= GIVEN PROBLEM 1 =
Extract the part of the blog excerpt below that runs from "[Tip to Yglesias.]" to "pointing to nothingmuchville.".

= DOCUMENT PASSAGE =
** Start **

The Fly Bottle
The sweet release of reason
Friday, December 12, 2003  

Nuclear Meltdown -- Charlotte Hays, on the new IWF blog, wonders whether killer moms are a consequence of the erosion of family values. Listen:

With regard to Amanda Hamm, the latest mother to drown her children, the network news last night made a lot of the point that mothers who kill their children are more common than we think. But isn’t it really *moms who have boyfriends* who kill their children? In the case of the deaths of Hamm’s three children, aged 23 months to six, boyfriend Maurice Lagrone Jr. has also been charged. They are eligible for the death penalty if convicted. I hate to say it, but: Couldn’t the spate of killer moms have something to do with the dissolution of the two-parent family?

Well, nice. First, is a spate really a spate, or did the press just happen on several provocative stories? And is a spate a trend? Are MORE kids being killed by their moms now than under other family arrangements? Are more kids killed in Western two-parent households than in EVEN MORE TRADITIONAL extended families? (It's always interesting to note when one commences standing athwart history...]

Anyway, WHO CARES! Anything to keep the damn fags from getting hitched!!!

[Tip to Yglesias.]

posted by Will Wilkinson | 12/12/2003 | | Comments []
 

Blogroll -- I've finally updated my blogroll. I've rectified some unconscionable omissions of friends, and removed a few links pointing to nothingmuchville.

posted by Will Wilkinson | 12/12/2003 | | Comments []
Thursday, December 11, 2003  

Curb Rights -- Leonard Dickens has a neat post on property rights in shoveled parking spots. A nice lesson in the emergence of norms.

posted by Will Wilkinson | 12/11/2003 | | Comments []
 

Plenitude, Alienation, and Leisure -- I just ran across this great little essay by Don Boudreaux on his Mason homepage. I remember when I first grasped Don's lesson. It was some time in my sophomore year of college. The lesson? That I am unfathomably wealthy, due to no special effort on my part, just in virtue of the economic system I am embedded in. Once this really sinks in--once one really grasps the truth of it--your intuitions about the world are forever rewired.

Recently, the fact of our astonishing wealth has led me to the belief that Americans border on the pathological in our work habits. No doubt many people really find deep satisfaction in their jobs, so they work... a lot. But many if not most people really despise their jobs. So why in a society of plenitude do people insist on working so much? If offered the choice between a 40 hour/week job paying $60,000, and a 20 hour/week job paying $30,000, I would without hesitation choose the latter. I'd much prefer to have an extra thousand hours per year in which to read, write, think, create, or whatever, than an extra 30 grand. Because Don's right, I can live like a king on 30 grand. And the difference in quality of life between 30 and 60 grand is ALMOST NOTHING. I'm even pretty sure I could do fairly princely on 20G, in most of the country.

** End **

= GIVEN PROBLEM 2 =
Copy the lines of the records exactly, from the line with "Given: Open the Contact Sales link" through the end of the records. Leave the pictures out of your answer.

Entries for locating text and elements
** Start **

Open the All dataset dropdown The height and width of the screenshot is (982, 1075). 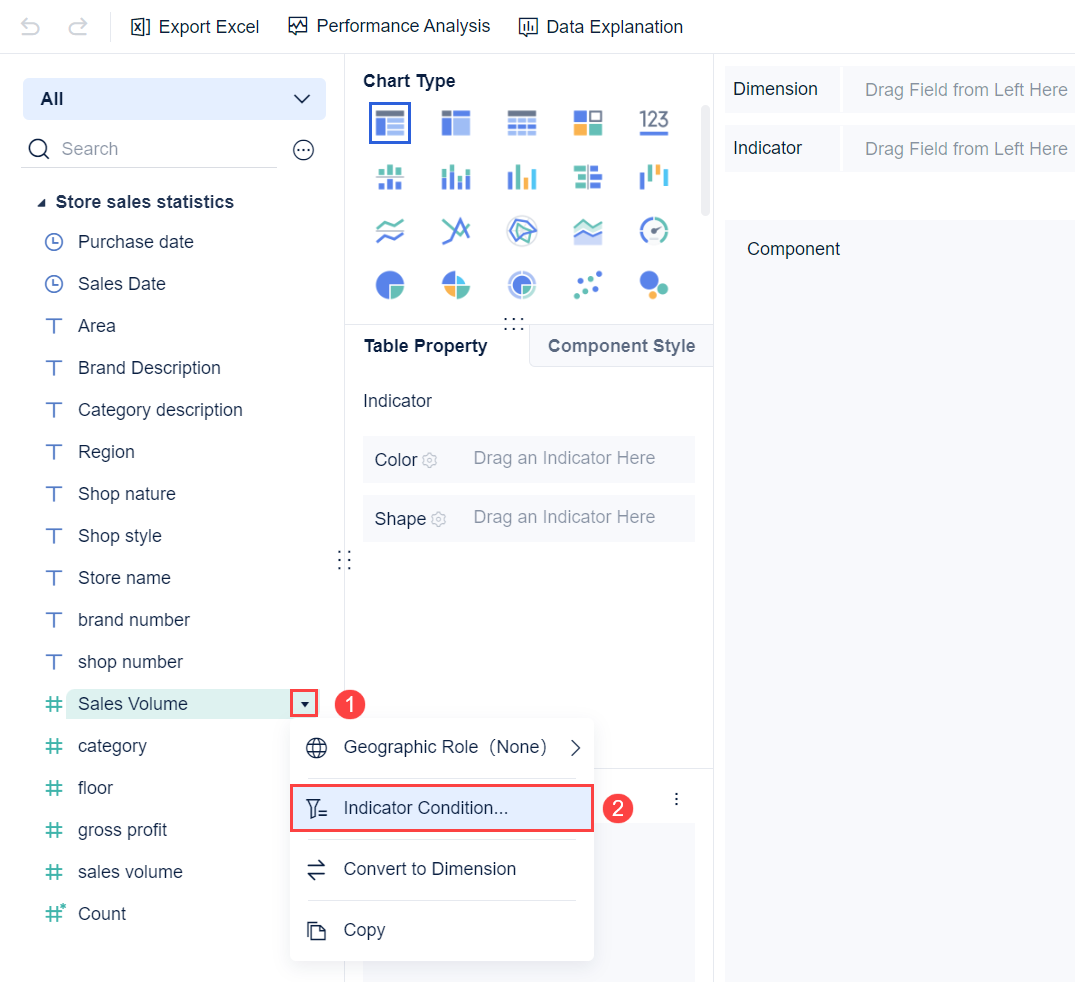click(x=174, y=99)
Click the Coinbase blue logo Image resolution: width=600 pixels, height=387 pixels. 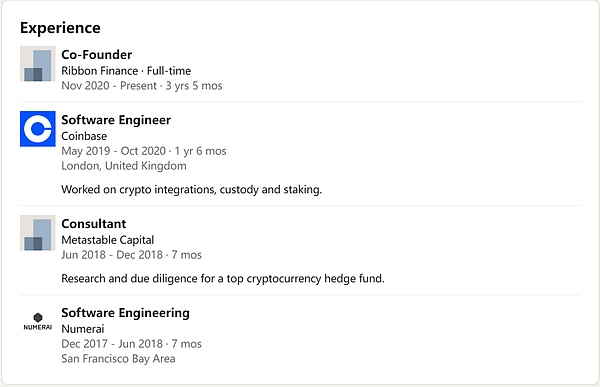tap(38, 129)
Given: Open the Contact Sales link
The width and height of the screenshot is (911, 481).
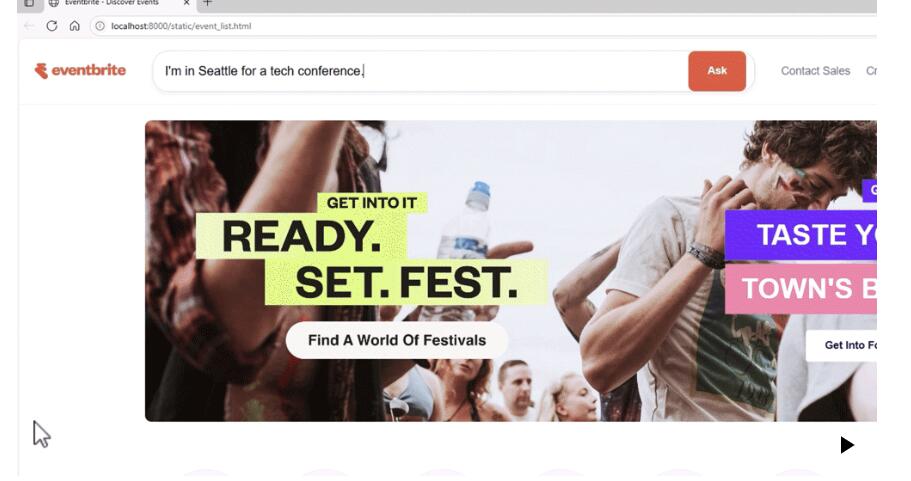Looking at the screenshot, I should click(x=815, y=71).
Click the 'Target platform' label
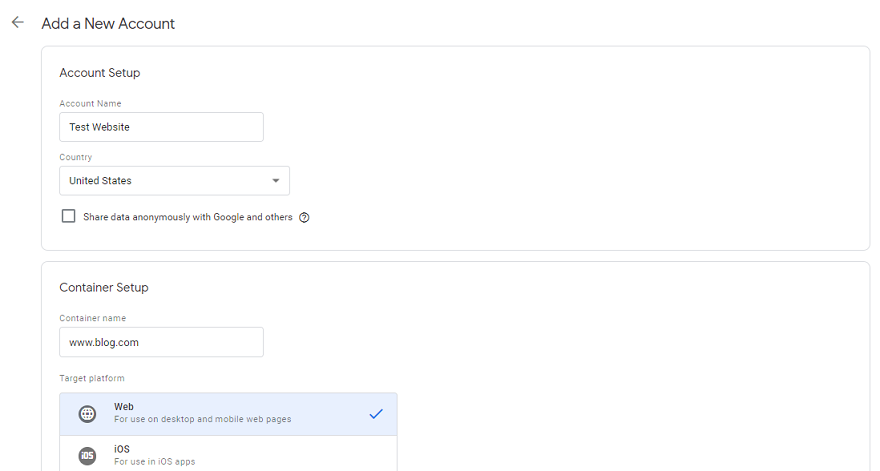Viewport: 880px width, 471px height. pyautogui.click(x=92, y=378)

** End **

= PROBLEM SOLUTION 1 =
[Tip to Yglesias.]

posted by Will Wilkinson | 12/12/2003 | | Comments []
 

Blogroll -- I've finally updated my blogroll. I've rectified some unconscionable omissions of friends, and removed a few links pointing to nothingmuchville.

= PROBLEM SOLUTION 2 =
Given: Open the Contact Sales link
The width and height of the screenshot is (911, 481).
Looking at the screenshot, I should click(x=815, y=71).
Click the 'Target platform' label
Viewport: 880px width, 471px height. pyautogui.click(x=92, y=378)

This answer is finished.